(Information shown begins)

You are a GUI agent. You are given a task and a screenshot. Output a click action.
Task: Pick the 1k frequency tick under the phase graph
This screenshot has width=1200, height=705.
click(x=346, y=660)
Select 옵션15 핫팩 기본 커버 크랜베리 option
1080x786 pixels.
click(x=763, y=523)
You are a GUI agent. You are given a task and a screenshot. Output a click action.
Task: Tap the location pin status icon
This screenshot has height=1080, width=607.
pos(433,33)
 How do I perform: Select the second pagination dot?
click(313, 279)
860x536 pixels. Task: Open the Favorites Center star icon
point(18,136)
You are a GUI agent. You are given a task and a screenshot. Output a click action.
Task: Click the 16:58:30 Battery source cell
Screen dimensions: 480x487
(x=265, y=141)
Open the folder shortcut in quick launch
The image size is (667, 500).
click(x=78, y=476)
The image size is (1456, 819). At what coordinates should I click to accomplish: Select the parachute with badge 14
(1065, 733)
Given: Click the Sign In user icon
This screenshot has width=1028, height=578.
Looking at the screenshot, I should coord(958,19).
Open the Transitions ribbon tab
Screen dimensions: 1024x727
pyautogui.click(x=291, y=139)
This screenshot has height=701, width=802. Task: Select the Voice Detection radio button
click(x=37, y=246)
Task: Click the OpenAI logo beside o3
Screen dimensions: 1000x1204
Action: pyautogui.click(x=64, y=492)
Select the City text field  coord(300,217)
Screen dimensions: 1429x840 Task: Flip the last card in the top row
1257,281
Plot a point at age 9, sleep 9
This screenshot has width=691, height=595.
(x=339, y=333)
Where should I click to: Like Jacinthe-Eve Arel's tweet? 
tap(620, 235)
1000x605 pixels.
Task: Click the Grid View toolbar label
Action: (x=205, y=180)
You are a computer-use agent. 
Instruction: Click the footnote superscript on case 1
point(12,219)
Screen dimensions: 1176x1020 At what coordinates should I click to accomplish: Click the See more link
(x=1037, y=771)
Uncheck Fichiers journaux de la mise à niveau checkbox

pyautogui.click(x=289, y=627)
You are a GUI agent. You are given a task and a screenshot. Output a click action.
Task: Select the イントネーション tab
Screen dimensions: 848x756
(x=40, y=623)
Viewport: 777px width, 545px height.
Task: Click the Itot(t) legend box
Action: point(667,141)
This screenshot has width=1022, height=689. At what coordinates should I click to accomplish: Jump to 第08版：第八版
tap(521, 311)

(Information shown ends)

§ **Problem statement**
Print exactly the stretch of lines beginning with the one that holds "This screenshot has width=1022, height=689." and ending at the last line above.

§ **Response to this task**
This screenshot has width=1022, height=689. At what coordinates should I click to accomplish: Jump to 第08版：第八版
tap(521, 311)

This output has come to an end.